● **How to complete this task**
With pictures excluded, copy word for word the lines in the data below from the line containing "Task: Select the" through the line containing "Screen dimensions: 445x305".

━━━ Material to process ━━━

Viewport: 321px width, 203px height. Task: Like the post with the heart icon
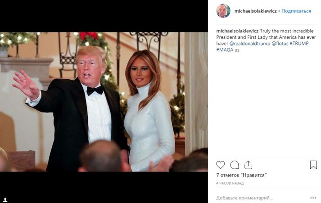221,165
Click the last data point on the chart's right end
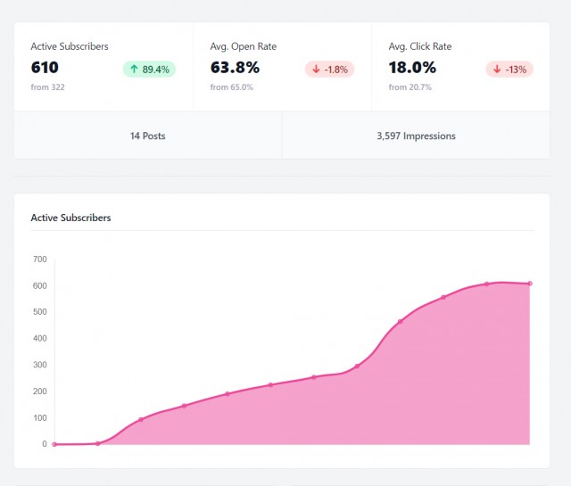 pos(530,284)

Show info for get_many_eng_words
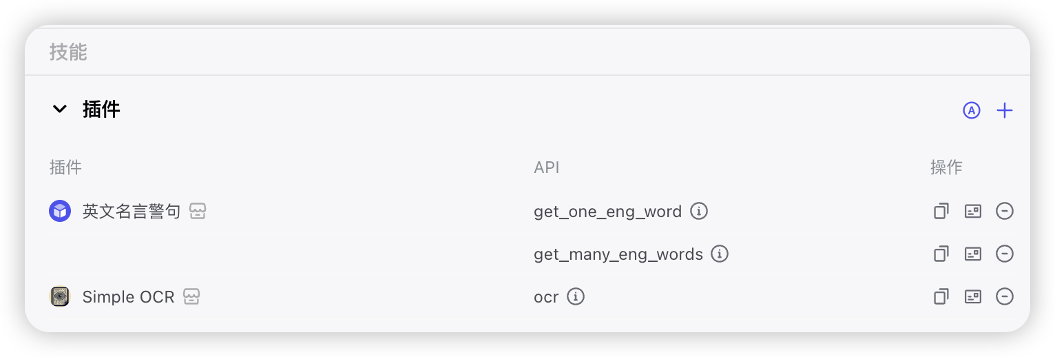[720, 254]
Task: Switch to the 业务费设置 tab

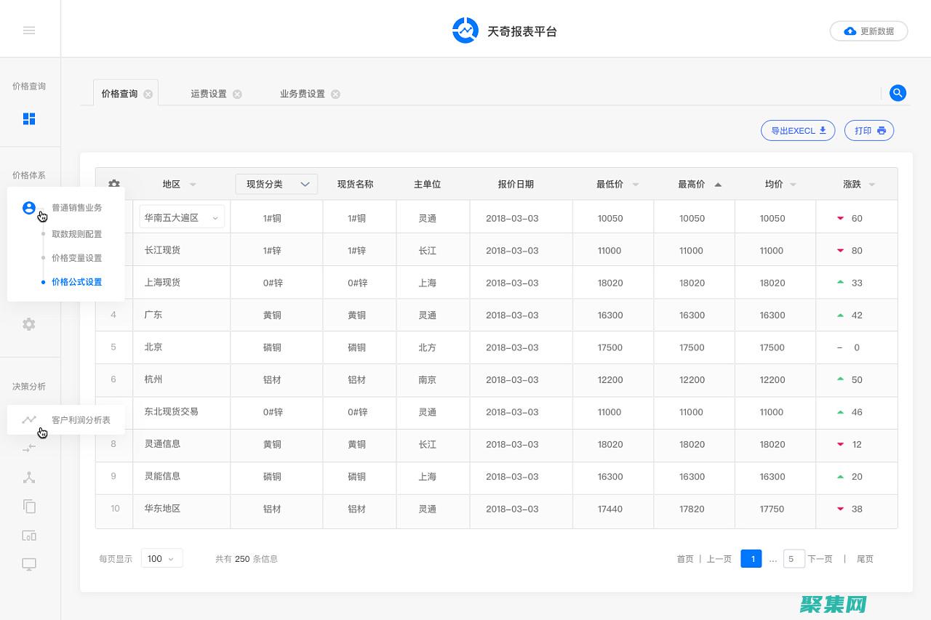Action: click(303, 93)
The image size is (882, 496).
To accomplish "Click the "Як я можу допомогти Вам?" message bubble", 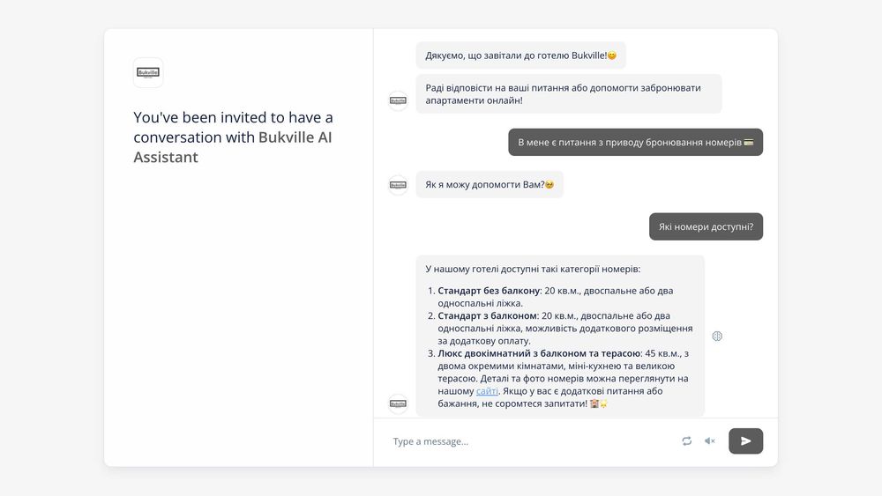I will coord(489,184).
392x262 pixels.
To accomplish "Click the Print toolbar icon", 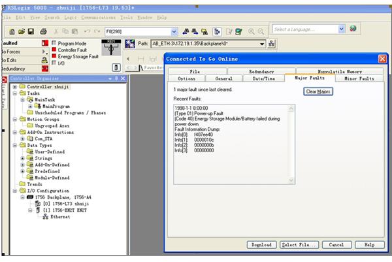I will click(x=43, y=31).
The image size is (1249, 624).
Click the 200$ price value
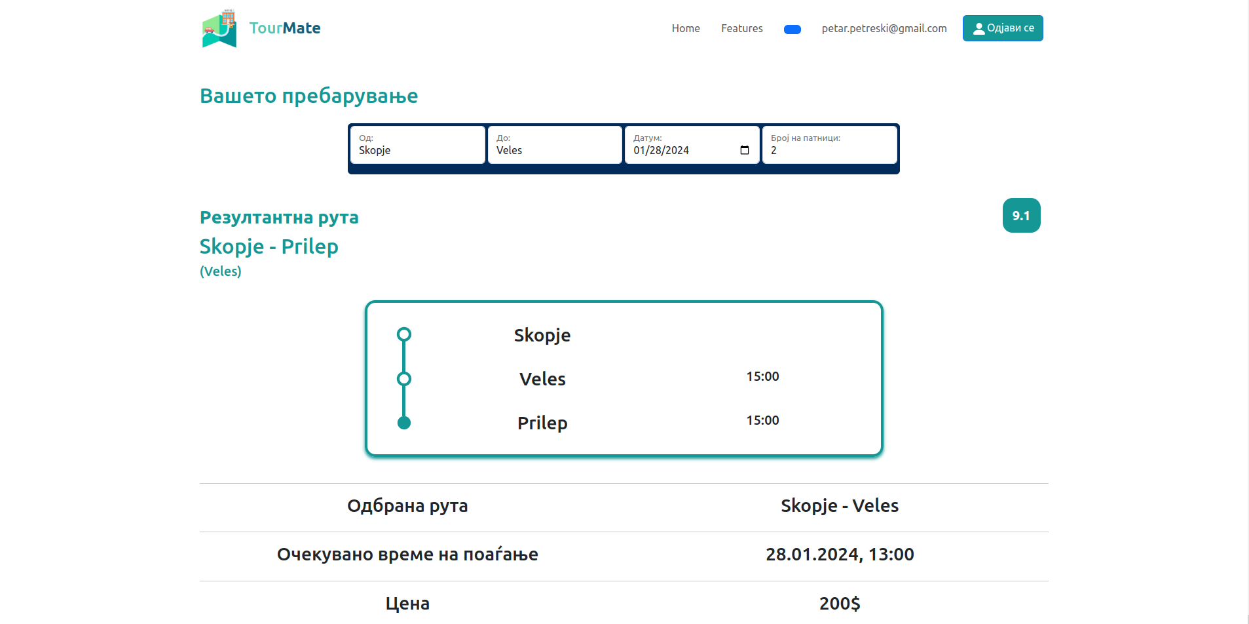click(839, 604)
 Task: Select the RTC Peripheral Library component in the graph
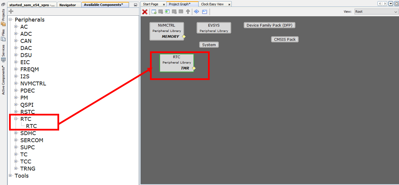(177, 62)
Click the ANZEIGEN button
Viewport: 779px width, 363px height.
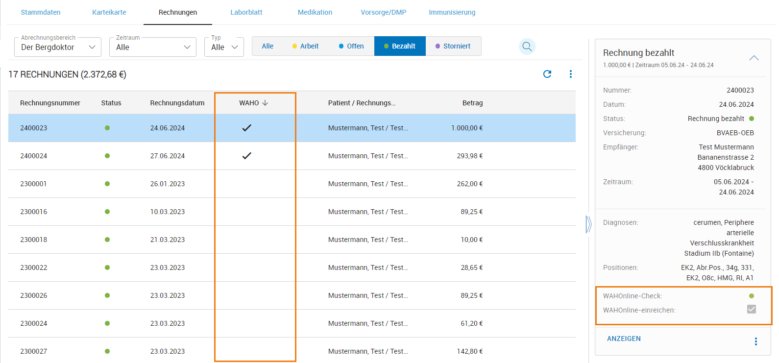point(624,339)
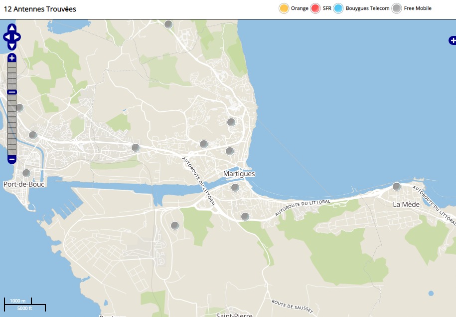Click the Port-de-Bouc town label
The image size is (456, 317).
[x=24, y=184]
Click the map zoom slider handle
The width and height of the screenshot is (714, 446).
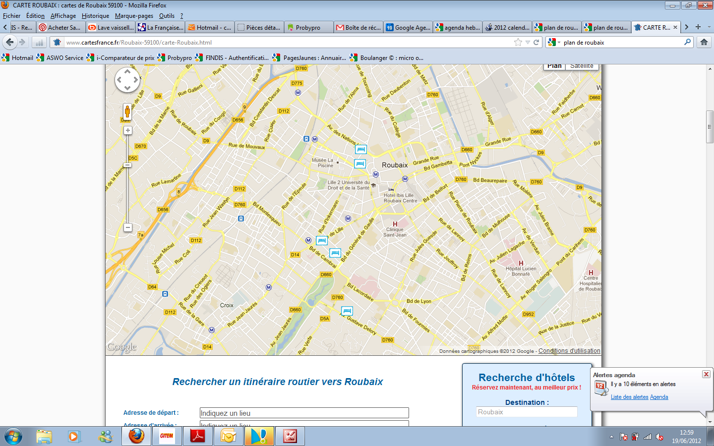click(x=127, y=165)
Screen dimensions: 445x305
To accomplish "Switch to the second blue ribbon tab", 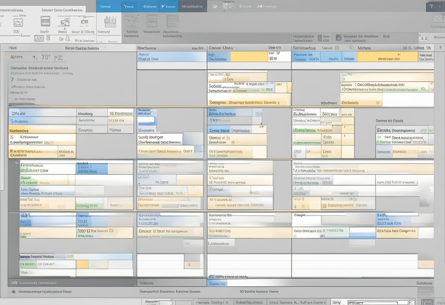I will [129, 6].
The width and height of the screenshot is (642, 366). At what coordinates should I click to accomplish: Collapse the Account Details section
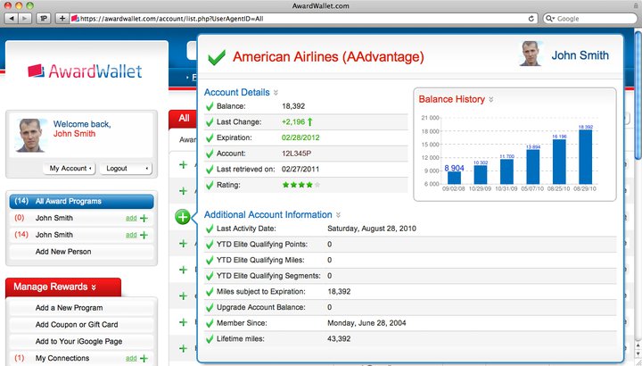click(276, 92)
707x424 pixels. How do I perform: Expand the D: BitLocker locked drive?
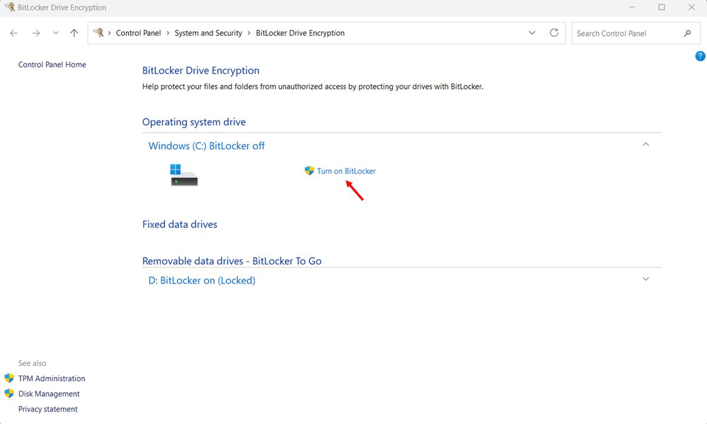pyautogui.click(x=646, y=279)
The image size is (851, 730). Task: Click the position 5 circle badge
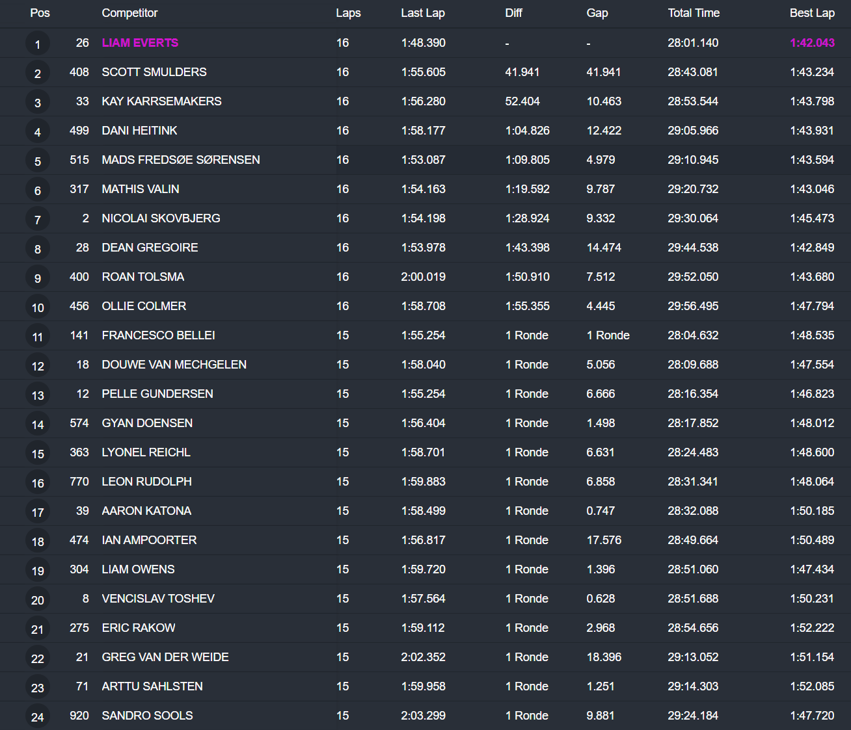tap(38, 161)
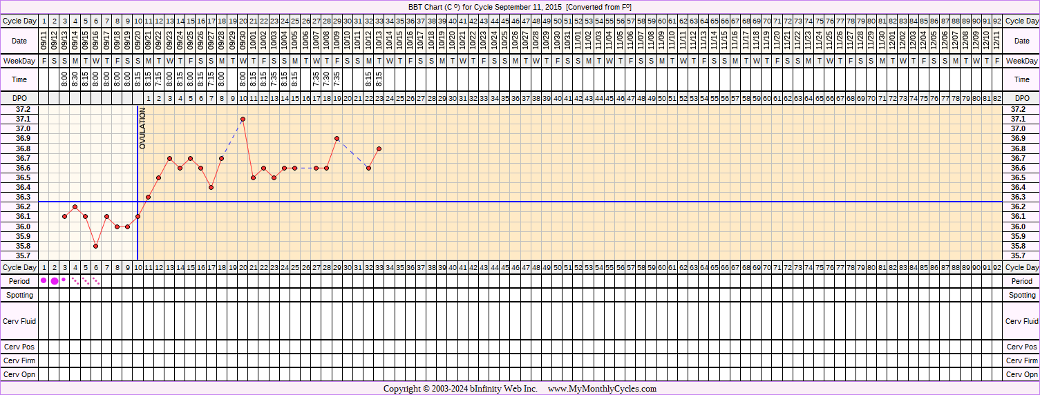Click the largest period dot on cycle day 2
This screenshot has width=1040, height=395.
point(55,281)
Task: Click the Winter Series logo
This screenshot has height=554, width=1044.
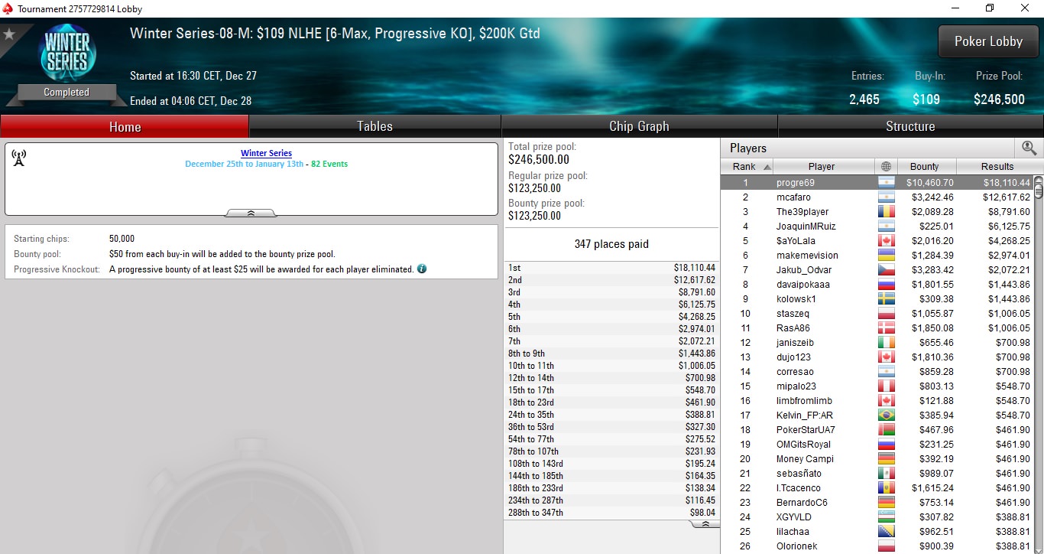Action: (66, 53)
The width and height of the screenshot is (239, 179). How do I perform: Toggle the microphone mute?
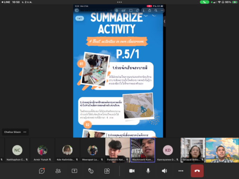coord(148,171)

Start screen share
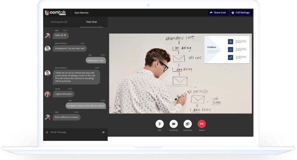click(x=187, y=124)
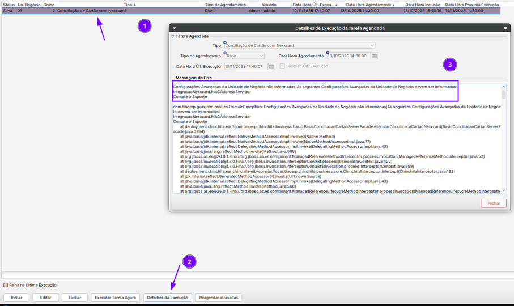
Task: Collapse the Tarefa Agendada section
Action: [x=173, y=36]
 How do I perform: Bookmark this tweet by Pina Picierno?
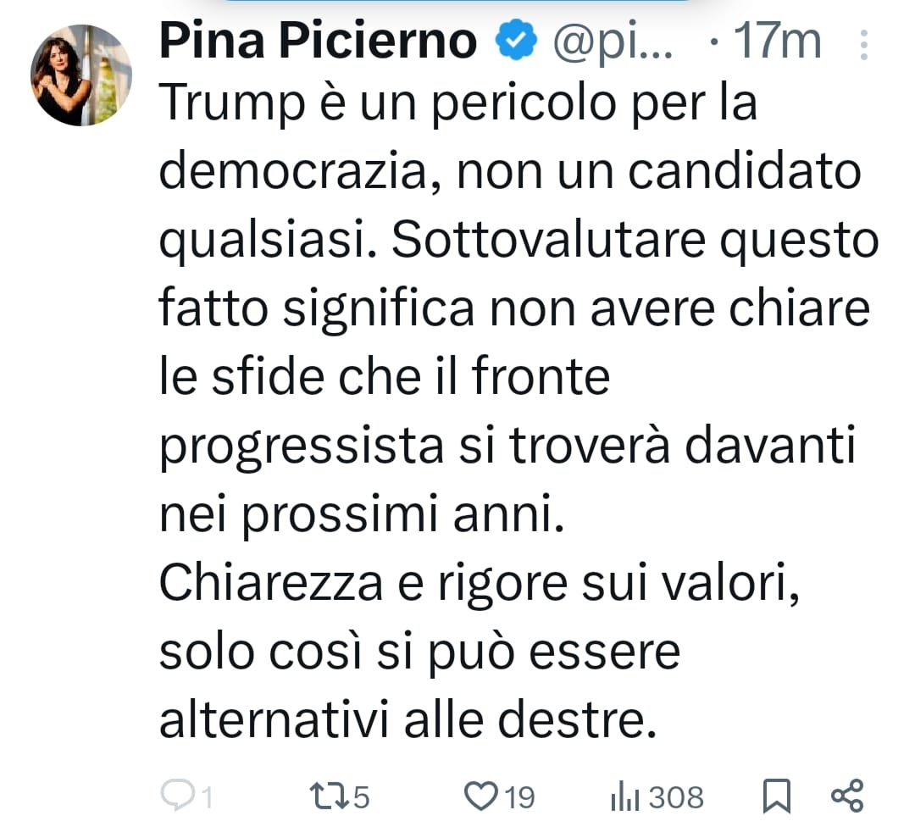coord(776,796)
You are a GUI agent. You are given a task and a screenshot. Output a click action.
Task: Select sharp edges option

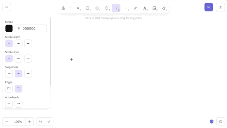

━━━

● **Solution**
 Task: Select the RTC Peripheral Library component in the graph
(177, 62)
Click the ANZEIGEN button
Viewport: 779px width, 363px height.
point(624,339)
Click the Port-de-Bouc town label
The image size is (456, 317).
[x=24, y=184]
Click the map zoom slider handle
The width and height of the screenshot is (714, 446).
click(x=127, y=165)
Screen dimensions: 445x305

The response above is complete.